TASK GOAL: Repeat every line from the line containing "Click the info icon near delivery note" to the end of the data, exactly. Leave the pictures out.

** Opening DATASET CONTENT block **

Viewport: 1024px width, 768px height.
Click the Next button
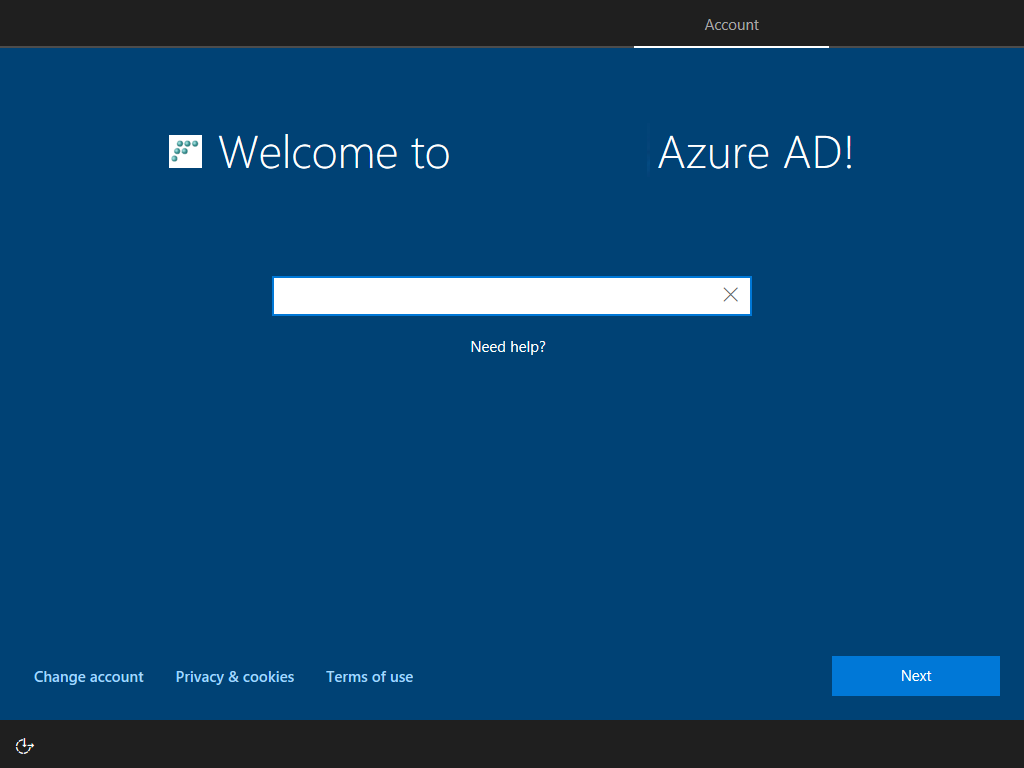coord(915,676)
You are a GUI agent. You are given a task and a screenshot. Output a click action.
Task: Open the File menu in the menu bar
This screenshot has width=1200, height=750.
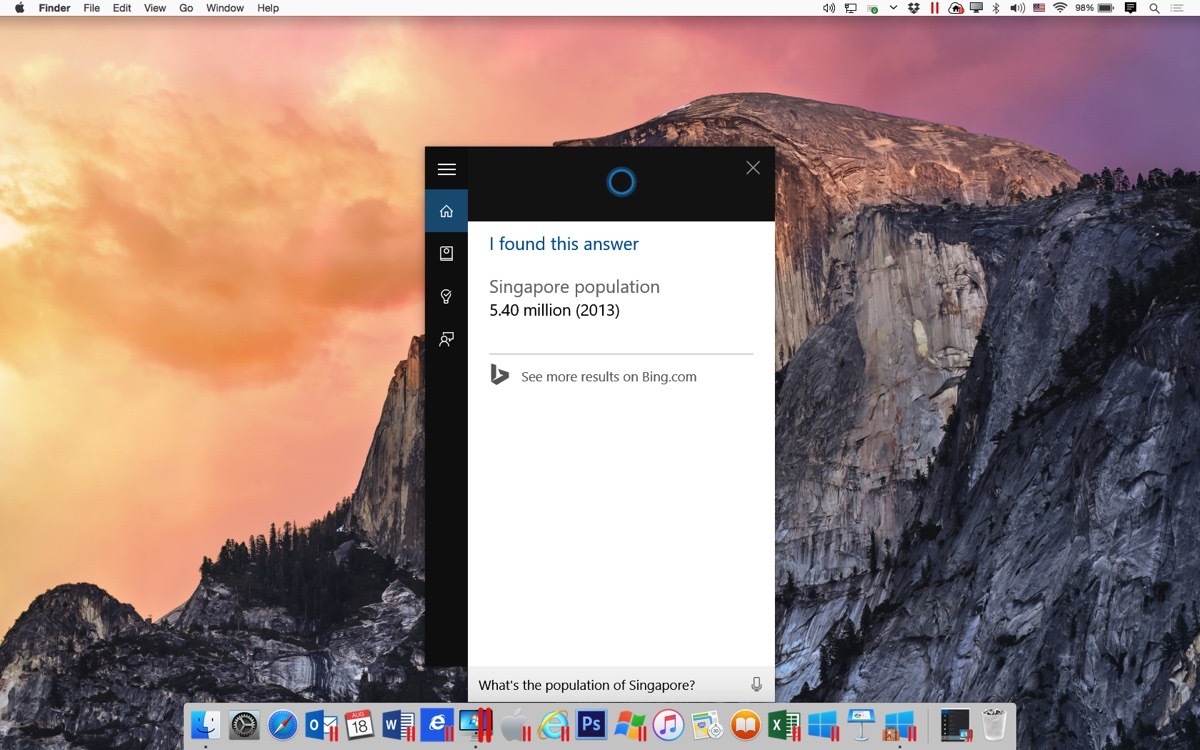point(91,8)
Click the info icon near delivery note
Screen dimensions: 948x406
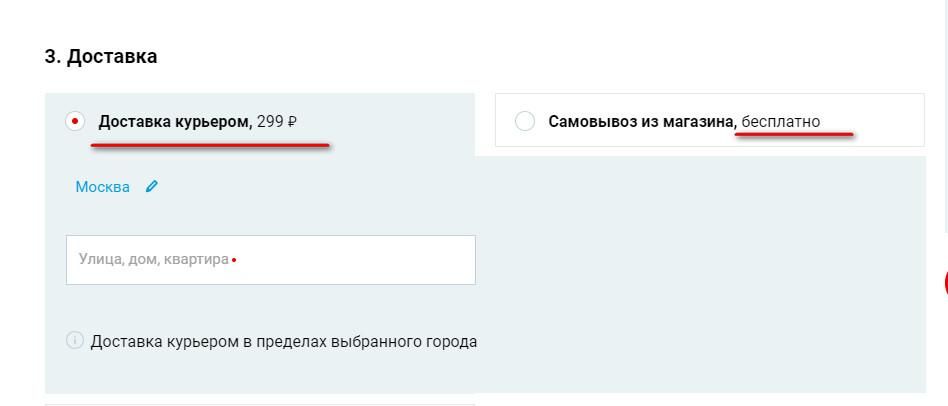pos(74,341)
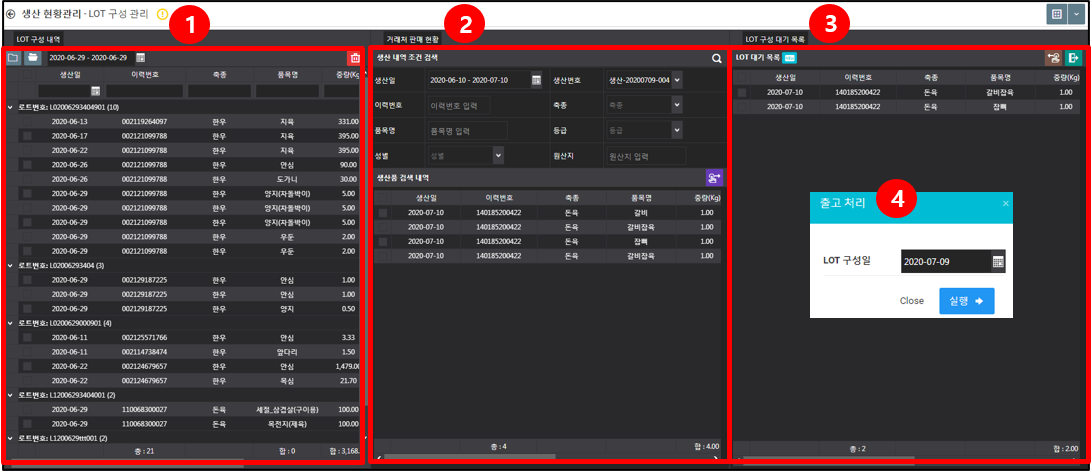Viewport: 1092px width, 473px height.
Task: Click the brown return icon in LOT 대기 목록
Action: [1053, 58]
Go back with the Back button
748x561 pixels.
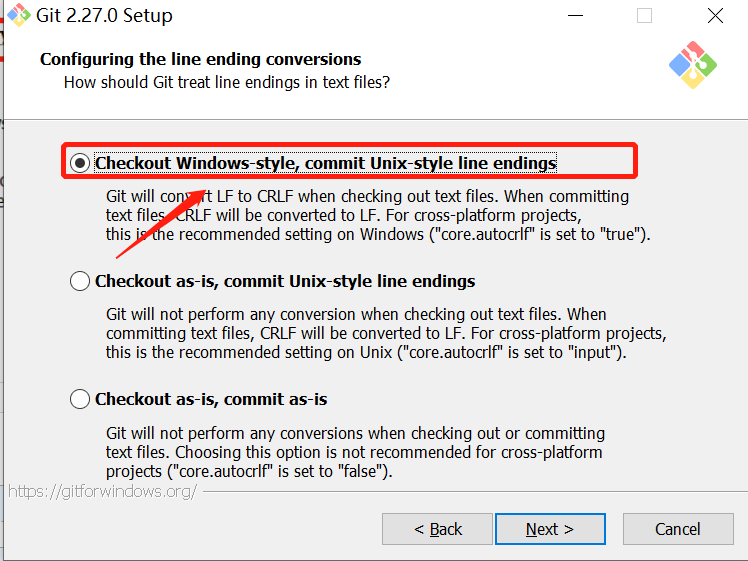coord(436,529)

** Closing DATASET CONTENT block **

ANSWER AREA:
Click the info icon near delivery note
Screen dimensions: 948x406
pos(74,341)
Viewport: 1092px width, 473px height.
Task: Click the brown return icon in LOT 대기 목록
Action: [1053, 58]
Go back with the Back button
748x561 pixels.
coord(436,529)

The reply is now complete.